If it’s an act, it’s a very convincing one. I grunt as I too lose my ball. He moves closer and gives my beard a tug as if to reassure himself that it is genuine. His eyes bore into mine. Then he squares himself up to me challengingly.

‘You think that I have gone soft, don’t you?’

‘It’s your go. No, I don’t. I think your lot do a great job getting the old men to paint the gates of their regroupment camp and getting the fatmas to arrange flowers in tin cans, while our lot go out into the
bled
and knock the hell out of their husbands.’

He manages to laugh.

‘Well, I suppose there’s something in that. Still the same old comrade in arms! Ever the cynic. That’s how you were in Indochina, always one of the awkward squad.’

‘I’m not cynical, Edmond. I certainly admire what you do. You take risks like the rest of us. At any time you could get blown up in the field or knifed in your tent. It takes courage to turn your back on an Arab – or for that matter to shake hands with one. And yes, you could win the war for us.’

‘That’s right. It’s an adventure of the heart. There are risks, but the troubles will die down if and only if we can establish some sort of basis of mutual trust. And – it shouldn’t be me telling you this – but in that camp I’m like father to them. They bring their problems to me and we talk things through. There is nothing soft in listening to what the Arab has to say. He often has a point. What we need in Algeria now is the faith of a child and the hands of a warrior …’

‘Faith of a child, hands of a warrior.’ I nod thoughtfully, but I am not thinking about that. I wonder if it can be possible that he does not know what I have become, what I have done? It is in fact now well advertised. There are fly-posters on buildings and lamp-posts everywhere and I find it hard to take a piss in a public
urinoir
without facing my image pasted on the wall in front of me. I appear in batches of nine or twelve photos of wanted men – the only European in the batch – every one a killer on the run. Families have been set alight in their farm houses, a priest has been executed by progressive mutilation, a pregnant woman has been eviscerated and the foetus ripped from her womb, and yet, eerily, almost every grainy snapshot shows a smiling face. But, of course, most of these photos date from the times when there was still hope for these men, before the oppressive structures of the colonialist apparatus had been fully exposed, before these men had to take to the cellars and the hills. Some of the photos show signs of retouching and were, I guess, made to be used by marriage brokers or given to fiancées. Mouloud Besmuti, the one who cut the woman open, has the biggest grin of all and it looks to me as though his snapshot may have been taken in one of those fairground booths. I am the only one in this gallery who is not smiling – a boot-face, crew-cut officer’s military passcard photo.

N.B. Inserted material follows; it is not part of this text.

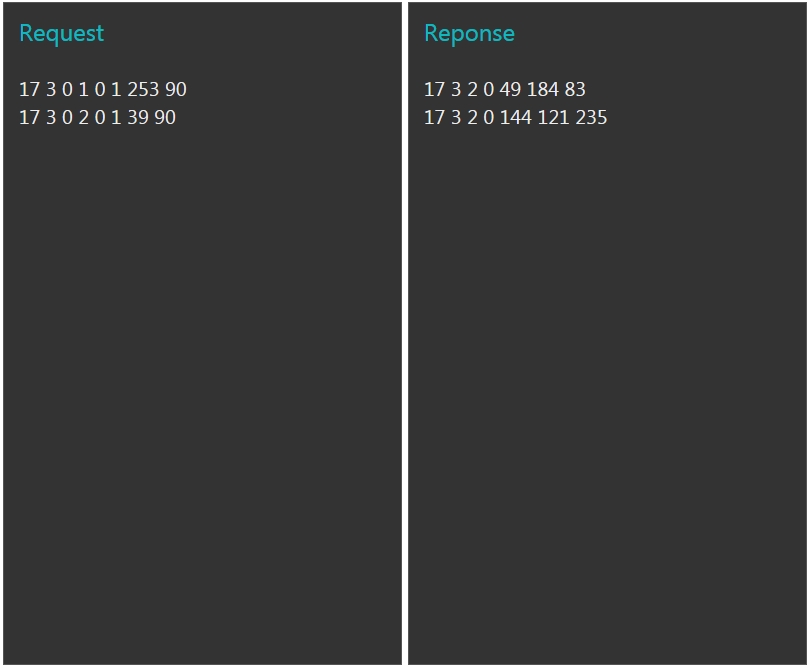The height and width of the screenshot is (668, 809).
Task: Click the Reponse panel heading
Action: click(469, 34)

Edmond has turned back to the machine.

‘I like pinball. It’s not a snob’s game. I’d really like to get some of these machines in our camp. They would love it, flashing lights, bright colours and all, but I doubt if the general would wear it.’

‘He’d be right too. Machines like this would encourage unhealthy expectations in our Arabs.’

‘What the hell do you mean, old fellow?’

‘Just look at it.’

I point to the design on the backglass. On a podium there stands a blonde with cupid lips. She has been poured into a skimpy little black cocktail dress whose unrealistic curves are brought out by the glossy highlights and she is being serenaded by young men in white tuxedos with slicked back hair and knowing grins. The ambience is something between a high school prom and a brothel. Here is a scene from the dream life of capitalism. As Marx puts it in
The German Ideology
, ‘The phantoms formed in the human brain are also, necessarily, sublimates of their material life processes, which is empirically verifiable and bound to material premises.’

‘That’s what the West is to the Arabs. They will think that everyone who steps off the boat at Marseilles is given a white tuxedo and …’

‘You are a devil for cynicism, my dear fellow!’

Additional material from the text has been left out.